Objectives: We aimed to identify the early-onset Alzheimer's disease (EOAD)-causing variants in the Eastern Taiwanese population.

Materials and methods: Twenty-one patients diagnosed with EOAD in the memory clinic at Hualien Tzu Chi Hospital were enrolled during 2014-2018. We conducted whole-exome sequencing to identify the disease-causing variations and validated by Sanger sequencing. SIFT, PolyPhen-2, and AlphaFold were applied to predict the functional impact of the identified variants.

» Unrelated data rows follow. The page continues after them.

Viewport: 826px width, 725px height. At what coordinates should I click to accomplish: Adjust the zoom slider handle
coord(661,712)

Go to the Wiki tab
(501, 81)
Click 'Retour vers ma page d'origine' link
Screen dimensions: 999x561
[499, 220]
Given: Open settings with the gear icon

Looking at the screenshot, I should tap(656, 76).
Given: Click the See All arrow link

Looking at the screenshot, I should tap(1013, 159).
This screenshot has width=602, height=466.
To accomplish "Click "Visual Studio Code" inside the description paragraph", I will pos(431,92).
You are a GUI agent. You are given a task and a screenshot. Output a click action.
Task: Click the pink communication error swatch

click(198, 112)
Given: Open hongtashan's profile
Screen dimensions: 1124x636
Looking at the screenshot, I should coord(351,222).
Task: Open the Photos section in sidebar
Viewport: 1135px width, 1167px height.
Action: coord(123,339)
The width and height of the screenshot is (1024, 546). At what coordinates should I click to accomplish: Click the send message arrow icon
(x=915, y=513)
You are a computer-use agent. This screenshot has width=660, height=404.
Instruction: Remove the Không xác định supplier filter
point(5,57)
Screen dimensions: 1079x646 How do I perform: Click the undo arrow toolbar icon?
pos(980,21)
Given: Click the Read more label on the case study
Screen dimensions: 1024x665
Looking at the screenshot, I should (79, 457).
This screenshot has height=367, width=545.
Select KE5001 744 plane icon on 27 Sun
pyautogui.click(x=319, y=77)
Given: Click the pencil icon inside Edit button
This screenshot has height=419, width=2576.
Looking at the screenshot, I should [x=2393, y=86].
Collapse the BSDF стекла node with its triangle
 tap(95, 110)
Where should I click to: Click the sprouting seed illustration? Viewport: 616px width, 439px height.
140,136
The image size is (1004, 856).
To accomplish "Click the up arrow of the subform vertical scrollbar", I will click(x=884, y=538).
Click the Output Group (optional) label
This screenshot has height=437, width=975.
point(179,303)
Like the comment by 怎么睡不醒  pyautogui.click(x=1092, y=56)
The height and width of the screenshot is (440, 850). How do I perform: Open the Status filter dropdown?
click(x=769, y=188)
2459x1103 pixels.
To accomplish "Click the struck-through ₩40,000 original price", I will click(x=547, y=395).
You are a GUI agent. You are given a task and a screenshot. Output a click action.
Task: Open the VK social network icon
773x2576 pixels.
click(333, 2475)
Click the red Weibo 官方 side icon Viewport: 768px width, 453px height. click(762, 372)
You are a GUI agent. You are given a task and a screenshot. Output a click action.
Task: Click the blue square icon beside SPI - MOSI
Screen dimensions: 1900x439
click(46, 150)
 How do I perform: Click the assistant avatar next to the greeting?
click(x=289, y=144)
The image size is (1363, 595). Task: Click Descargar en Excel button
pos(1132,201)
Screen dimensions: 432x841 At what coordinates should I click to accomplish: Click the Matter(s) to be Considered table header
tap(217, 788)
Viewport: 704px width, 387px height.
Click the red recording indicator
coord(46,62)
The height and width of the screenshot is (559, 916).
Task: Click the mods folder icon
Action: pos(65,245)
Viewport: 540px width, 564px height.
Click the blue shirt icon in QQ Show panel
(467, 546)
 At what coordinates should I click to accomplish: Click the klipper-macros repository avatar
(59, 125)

Results: Two unrelated normolipidemic EOAD patients were carrying a rare heterozygous APOE variant (rs373985746, NC_000019.10:g. 44905879G>A, NM_001302688.2:c. 11G>A, and NP_001289617.1:p.Gly4Glu) with the allele frequency as 0.000206. Sanger sequencing uncovered the ∑ haplotypes in which the c.11G>A variation resided. SIFT predicted that the variant severely impacts protein structure and, maybe thus, function. AlphaFold predicted a dysfunctional conformation of the mutant APOE precursor a protein (p.Gly4Glu).

Conclusion: Our data strongly suggest that the rare p.Gly4Glu variant is associated with EOAD but does not cause dyslipidemia.